What is needed is an exact copy of all the records.

[[ Listed records open ]]

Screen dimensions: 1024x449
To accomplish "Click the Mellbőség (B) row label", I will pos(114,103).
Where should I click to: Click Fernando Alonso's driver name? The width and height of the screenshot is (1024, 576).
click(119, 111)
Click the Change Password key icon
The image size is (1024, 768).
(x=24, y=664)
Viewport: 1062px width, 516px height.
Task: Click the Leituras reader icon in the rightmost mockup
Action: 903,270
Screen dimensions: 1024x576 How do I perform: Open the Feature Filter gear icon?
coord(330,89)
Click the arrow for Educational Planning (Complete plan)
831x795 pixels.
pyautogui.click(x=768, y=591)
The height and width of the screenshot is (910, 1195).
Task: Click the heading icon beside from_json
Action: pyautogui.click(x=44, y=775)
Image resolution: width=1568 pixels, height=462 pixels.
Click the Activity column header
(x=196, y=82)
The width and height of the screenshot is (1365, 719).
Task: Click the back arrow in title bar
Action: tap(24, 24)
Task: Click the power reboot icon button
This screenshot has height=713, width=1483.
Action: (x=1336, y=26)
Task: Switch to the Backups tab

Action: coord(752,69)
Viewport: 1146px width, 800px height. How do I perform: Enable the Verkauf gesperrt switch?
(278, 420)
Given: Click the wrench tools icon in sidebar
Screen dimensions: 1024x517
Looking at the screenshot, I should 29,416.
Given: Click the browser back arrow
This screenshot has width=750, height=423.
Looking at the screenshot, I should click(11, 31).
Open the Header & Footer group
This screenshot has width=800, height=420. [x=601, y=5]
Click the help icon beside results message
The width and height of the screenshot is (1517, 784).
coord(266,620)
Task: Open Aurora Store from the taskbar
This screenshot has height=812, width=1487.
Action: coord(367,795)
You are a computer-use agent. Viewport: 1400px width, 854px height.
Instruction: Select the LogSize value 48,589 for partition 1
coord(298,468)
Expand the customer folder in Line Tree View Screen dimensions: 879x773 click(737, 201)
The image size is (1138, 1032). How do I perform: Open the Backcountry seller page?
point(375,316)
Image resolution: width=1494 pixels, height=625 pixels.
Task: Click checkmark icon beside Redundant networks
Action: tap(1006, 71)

[[ Listed records closed ]]

Response for this exercise =>
Screen dimensions: 1024x449
To accomplish "Click the Mellbőség (B) row label", I will pos(114,103).
Where should I click to: Click Fernando Alonso's driver name? The width and height of the screenshot is (1024, 576).
click(119, 111)
Click the Change Password key icon
The image size is (1024, 768).
(x=24, y=664)
Viewport: 1062px width, 516px height.
Task: Click the Leituras reader icon in the rightmost mockup
Action: 903,270
Screen dimensions: 1024x576 How do I perform: Open the Feature Filter gear icon?
coord(330,89)
Click the arrow for Educational Planning (Complete plan)
831x795 pixels.
pyautogui.click(x=768, y=591)
The height and width of the screenshot is (910, 1195).
Task: Click the heading icon beside from_json
Action: pyautogui.click(x=44, y=775)
Image resolution: width=1568 pixels, height=462 pixels.
Click the Activity column header
(x=196, y=82)
The width and height of the screenshot is (1365, 719).
Task: Click the back arrow in title bar
Action: tap(24, 24)
Task: Click the power reboot icon button
This screenshot has height=713, width=1483.
Action: (x=1336, y=26)
Task: Switch to the Backups tab

Action: coord(752,69)
Viewport: 1146px width, 800px height. How do I perform: Enable the Verkauf gesperrt switch?
(278, 420)
Given: Click the wrench tools icon in sidebar
Screen dimensions: 1024x517
Looking at the screenshot, I should 29,416.
Given: Click the browser back arrow
This screenshot has width=750, height=423.
Looking at the screenshot, I should click(11, 31).
Open the Header & Footer group
This screenshot has width=800, height=420. [x=601, y=5]
Click the help icon beside results message
The width and height of the screenshot is (1517, 784).
coord(266,620)
Task: Open Aurora Store from the taskbar
This screenshot has height=812, width=1487.
Action: coord(367,795)
You are a computer-use agent. Viewport: 1400px width, 854px height.
Instruction: Select the LogSize value 48,589 for partition 1
coord(298,468)
Expand the customer folder in Line Tree View Screen dimensions: 879x773 click(737, 201)
The image size is (1138, 1032). How do I perform: Open the Backcountry seller page?
point(375,316)
Image resolution: width=1494 pixels, height=625 pixels.
Task: Click checkmark icon beside Redundant networks
Action: tap(1006, 71)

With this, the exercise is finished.